O Supremo Tribunal Federal (STF) encerrou a sessão desta terça-feira (15) sem concluir a análise sobre a possibilidade de investigação do ministro Alexandre de Moraes por uma suposta relação com o ex-banqueiro Daniel Vorcaro. Antes de entrar no mérito da questão, a Corte discutiu se o caso de Moraes deveria ser analisado separadamente ou junto com o processo envolvendo o ministro André Mendonça.
O presidente do STF, Edson Fachin, havia colocado inicialmente em pauta apenas o caso de Moraes. A análise das supostas irregularidades atribuídas a Mendonça, antigo relator do caso Banco Master, estava prevista para a sessão de 23 de setembro. Durante o julgamento, porém, o ministro Gilmar Mendes apresentou uma questão de ordem para que os dois casos fossem analisados conjuntamente.
Na votação, Edson Fachin, André Mendonça, Luiz Fux e Cármen Lúcia defenderam que os casos fossem analisados separadamente. Já Gilmar Mendes, Alexandre de Moraes e Cristiano Zanin votaram pela análise conjunta.

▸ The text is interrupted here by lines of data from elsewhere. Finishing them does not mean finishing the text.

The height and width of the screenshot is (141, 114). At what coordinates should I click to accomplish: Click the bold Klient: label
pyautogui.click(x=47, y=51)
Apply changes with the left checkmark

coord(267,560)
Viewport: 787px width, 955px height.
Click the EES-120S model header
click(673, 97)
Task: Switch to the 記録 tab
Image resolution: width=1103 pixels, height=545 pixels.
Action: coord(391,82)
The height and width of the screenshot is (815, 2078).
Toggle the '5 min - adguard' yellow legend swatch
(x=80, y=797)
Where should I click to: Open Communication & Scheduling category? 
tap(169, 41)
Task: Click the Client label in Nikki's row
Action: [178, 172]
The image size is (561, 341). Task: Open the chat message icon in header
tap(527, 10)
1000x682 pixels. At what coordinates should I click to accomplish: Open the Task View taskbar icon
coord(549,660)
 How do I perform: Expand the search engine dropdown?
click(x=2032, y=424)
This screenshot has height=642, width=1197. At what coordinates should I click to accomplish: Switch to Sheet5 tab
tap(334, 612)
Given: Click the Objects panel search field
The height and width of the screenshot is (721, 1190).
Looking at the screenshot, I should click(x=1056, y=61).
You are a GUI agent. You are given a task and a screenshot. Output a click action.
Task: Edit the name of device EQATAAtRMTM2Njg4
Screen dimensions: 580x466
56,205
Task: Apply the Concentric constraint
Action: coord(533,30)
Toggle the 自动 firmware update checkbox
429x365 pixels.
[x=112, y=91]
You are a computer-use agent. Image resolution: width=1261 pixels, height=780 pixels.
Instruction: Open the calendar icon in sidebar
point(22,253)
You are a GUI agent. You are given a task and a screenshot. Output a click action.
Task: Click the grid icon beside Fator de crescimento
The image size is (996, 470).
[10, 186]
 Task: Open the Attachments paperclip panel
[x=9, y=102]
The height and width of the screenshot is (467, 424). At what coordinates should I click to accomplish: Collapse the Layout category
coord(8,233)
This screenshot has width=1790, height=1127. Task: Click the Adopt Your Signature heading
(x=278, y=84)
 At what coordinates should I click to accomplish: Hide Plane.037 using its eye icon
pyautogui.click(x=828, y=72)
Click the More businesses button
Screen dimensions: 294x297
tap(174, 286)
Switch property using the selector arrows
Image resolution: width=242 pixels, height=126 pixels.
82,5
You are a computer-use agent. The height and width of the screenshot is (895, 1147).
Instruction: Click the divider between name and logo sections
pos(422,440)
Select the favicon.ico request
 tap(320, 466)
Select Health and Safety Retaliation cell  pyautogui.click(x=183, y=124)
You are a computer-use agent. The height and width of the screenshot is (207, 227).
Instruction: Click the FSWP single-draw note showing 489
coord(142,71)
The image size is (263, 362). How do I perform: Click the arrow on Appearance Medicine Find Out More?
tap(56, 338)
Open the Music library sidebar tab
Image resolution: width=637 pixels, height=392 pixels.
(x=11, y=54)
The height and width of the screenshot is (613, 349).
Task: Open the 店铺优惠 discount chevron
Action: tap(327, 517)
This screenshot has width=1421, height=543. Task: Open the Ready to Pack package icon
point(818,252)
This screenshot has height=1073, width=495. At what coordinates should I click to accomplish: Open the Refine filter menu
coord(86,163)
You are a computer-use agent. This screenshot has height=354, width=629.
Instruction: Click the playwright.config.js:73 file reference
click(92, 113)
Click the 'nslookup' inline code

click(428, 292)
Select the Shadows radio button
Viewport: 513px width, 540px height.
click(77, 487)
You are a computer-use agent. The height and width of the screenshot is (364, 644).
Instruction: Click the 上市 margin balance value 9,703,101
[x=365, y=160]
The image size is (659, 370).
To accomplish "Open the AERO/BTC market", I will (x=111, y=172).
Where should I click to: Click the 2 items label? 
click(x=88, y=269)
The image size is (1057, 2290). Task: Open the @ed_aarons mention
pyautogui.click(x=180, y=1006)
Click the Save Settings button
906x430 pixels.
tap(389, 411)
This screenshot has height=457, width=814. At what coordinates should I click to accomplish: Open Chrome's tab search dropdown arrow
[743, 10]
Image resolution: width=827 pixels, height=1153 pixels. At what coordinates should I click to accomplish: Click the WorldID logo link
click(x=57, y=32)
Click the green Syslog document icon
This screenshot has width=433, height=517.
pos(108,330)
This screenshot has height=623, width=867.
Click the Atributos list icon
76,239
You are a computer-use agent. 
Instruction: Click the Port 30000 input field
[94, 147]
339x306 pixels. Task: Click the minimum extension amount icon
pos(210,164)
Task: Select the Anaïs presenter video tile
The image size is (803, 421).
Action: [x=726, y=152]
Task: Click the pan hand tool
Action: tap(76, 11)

O ministro Flávio Dino também se manifestou pela análise conjunta dos dois casos. No entanto, após pedir vista do processo, solicitou que seu voto não fosse computado no placar provisório. Por isso, a votação ficou registrada em 4 a 3 pela análise separada. Com o voto de Dino, o resultado provisório poderia ficar empatado em 4 a 4 quando a questão voltar ao plenário.
O pedido de vista ocorreu depois de um bate-boca entre Gilmar Mendes e André Mendonça durante a sessão. Com a suspensão, o STF ainda não decidiu sobre a possibilidade de investigação de Moraes. Pelas regras internas da Corte, Dino tem prazo de até 90 dias para devolver o processo para julgamento.
Assim, o mérito da possível investigação contra Alexandre de Moraes ainda não foi analisado. A Corte deverá primeiro retomar a discussão sobre o rito e sobre a eventual reunião dos casos de Moraes e Mendonça antes de avançar para as demais questões.